>>>

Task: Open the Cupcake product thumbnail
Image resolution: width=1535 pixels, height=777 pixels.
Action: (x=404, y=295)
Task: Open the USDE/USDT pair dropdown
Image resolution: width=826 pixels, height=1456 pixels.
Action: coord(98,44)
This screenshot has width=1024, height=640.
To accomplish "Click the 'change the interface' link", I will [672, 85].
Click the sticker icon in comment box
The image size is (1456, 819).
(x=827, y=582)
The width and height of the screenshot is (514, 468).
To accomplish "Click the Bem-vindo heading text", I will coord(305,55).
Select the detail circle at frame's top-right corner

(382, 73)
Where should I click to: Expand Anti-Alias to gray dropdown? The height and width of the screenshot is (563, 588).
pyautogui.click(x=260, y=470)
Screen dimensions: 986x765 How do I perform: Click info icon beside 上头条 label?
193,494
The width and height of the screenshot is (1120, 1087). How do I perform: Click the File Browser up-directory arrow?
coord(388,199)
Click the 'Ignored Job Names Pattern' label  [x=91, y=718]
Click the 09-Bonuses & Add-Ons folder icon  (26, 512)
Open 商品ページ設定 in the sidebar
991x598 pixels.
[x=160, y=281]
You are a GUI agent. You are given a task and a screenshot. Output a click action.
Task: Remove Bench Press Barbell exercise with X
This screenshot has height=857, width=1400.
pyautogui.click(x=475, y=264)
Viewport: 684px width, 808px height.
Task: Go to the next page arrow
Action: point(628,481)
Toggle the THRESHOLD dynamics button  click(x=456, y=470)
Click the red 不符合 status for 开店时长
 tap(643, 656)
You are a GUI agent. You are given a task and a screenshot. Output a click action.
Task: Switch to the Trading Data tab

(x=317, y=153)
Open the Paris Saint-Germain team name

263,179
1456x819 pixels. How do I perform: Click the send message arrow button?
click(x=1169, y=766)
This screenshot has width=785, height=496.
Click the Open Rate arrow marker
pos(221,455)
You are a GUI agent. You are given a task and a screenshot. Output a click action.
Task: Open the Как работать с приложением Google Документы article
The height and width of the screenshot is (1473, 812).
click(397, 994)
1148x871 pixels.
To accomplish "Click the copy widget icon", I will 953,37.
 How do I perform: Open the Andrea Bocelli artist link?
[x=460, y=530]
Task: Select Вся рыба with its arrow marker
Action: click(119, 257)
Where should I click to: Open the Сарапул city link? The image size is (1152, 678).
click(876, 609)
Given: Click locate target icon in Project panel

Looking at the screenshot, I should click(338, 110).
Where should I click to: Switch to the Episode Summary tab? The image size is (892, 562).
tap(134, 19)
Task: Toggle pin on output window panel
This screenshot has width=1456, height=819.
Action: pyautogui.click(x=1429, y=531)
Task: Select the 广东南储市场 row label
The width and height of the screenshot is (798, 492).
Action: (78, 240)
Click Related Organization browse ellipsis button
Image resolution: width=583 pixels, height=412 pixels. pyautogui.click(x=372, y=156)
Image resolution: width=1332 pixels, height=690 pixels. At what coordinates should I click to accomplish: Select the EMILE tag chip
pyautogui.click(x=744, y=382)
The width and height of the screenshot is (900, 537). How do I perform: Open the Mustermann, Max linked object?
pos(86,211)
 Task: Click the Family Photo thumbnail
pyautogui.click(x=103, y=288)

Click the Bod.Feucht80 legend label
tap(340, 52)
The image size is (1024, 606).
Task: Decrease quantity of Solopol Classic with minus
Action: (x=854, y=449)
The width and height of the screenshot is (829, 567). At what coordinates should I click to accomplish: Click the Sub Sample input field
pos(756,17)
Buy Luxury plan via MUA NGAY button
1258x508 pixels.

<<<

Copy all of the material above, substituting "How should I carry out" for each occurrence of "How do I perform" and changing nothing else.

▸ Exercise result:
Task: Open the Cupcake product thumbnail
Image resolution: width=1535 pixels, height=777 pixels.
Action: (x=404, y=295)
Task: Open the USDE/USDT pair dropdown
Image resolution: width=826 pixels, height=1456 pixels.
Action: coord(98,44)
This screenshot has width=1024, height=640.
To accomplish "Click the 'change the interface' link", I will [672, 85].
Click the sticker icon in comment box
The image size is (1456, 819).
(x=827, y=582)
The width and height of the screenshot is (514, 468).
To accomplish "Click the Bem-vindo heading text", I will coord(305,55).
Select the detail circle at frame's top-right corner

(382, 73)
Where should I click to: Expand Anti-Alias to gray dropdown? The height and width of the screenshot is (563, 588).
pyautogui.click(x=260, y=470)
Screen dimensions: 986x765 How should I carry out: Click info icon beside 上头条 label?
193,494
The width and height of the screenshot is (1120, 1087). How should I carry out: Click the File Browser up-directory arrow?
coord(388,199)
Click the 'Ignored Job Names Pattern' label  [x=91, y=718]
Click the 09-Bonuses & Add-Ons folder icon  (26, 512)
Open 商品ページ設定 in the sidebar
991x598 pixels.
[x=160, y=281]
You are a GUI agent. You are given a task and a screenshot. Output a click action.
Task: Remove Bench Press Barbell exercise with X
This screenshot has height=857, width=1400.
pyautogui.click(x=475, y=264)
Viewport: 684px width, 808px height.
Task: Go to the next page arrow
Action: point(628,481)
Toggle the THRESHOLD dynamics button  click(x=456, y=470)
Click the red 不符合 status for 开店时长
 tap(643, 656)
You are a GUI agent. You are given a task and a screenshot. Output a click action.
Task: Switch to the Trading Data tab

(x=317, y=153)
Open the Paris Saint-Germain team name

263,179
1456x819 pixels. How should I carry out: Click the send message arrow button?
click(x=1169, y=766)
This screenshot has width=785, height=496.
Click the Open Rate arrow marker
pos(221,455)
You are a GUI agent. You are given a task and a screenshot. Output a click action.
Task: Open the Как работать с приложением Google Документы article
The height and width of the screenshot is (1473, 812).
click(397, 994)
1148x871 pixels.
To accomplish "Click the copy widget icon", I will 953,37.
 How should I carry out: Open the Andrea Bocelli artist link?
[x=460, y=530]
Task: Select Вся рыба with its arrow marker
Action: click(119, 257)
Where should I click to: Open the Сарапул city link? The image size is (1152, 678).
click(876, 609)
Given: Click locate target icon in Project panel

Looking at the screenshot, I should click(338, 110).
Where should I click to: Switch to the Episode Summary tab? The image size is (892, 562).
tap(134, 19)
Task: Toggle pin on output window panel
This screenshot has width=1456, height=819.
Action: pyautogui.click(x=1429, y=531)
Task: Select the 广东南储市场 row label
The width and height of the screenshot is (798, 492).
Action: (78, 240)
Click Related Organization browse ellipsis button
Image resolution: width=583 pixels, height=412 pixels. pyautogui.click(x=372, y=156)
Image resolution: width=1332 pixels, height=690 pixels. At what coordinates should I click to accomplish: Select the EMILE tag chip
pyautogui.click(x=744, y=382)
The width and height of the screenshot is (900, 537). How should I carry out: Open the Mustermann, Max linked object?
pos(86,211)
 Task: Click the Family Photo thumbnail
pyautogui.click(x=103, y=288)

Click the Bod.Feucht80 legend label
tap(340, 52)
The image size is (1024, 606).
Task: Decrease quantity of Solopol Classic with minus
Action: (x=854, y=449)
The width and height of the screenshot is (829, 567). At what coordinates should I click to accomplish: Click the Sub Sample input field
pos(756,17)
Buy Luxury plan via MUA NGAY button
1258x508 pixels.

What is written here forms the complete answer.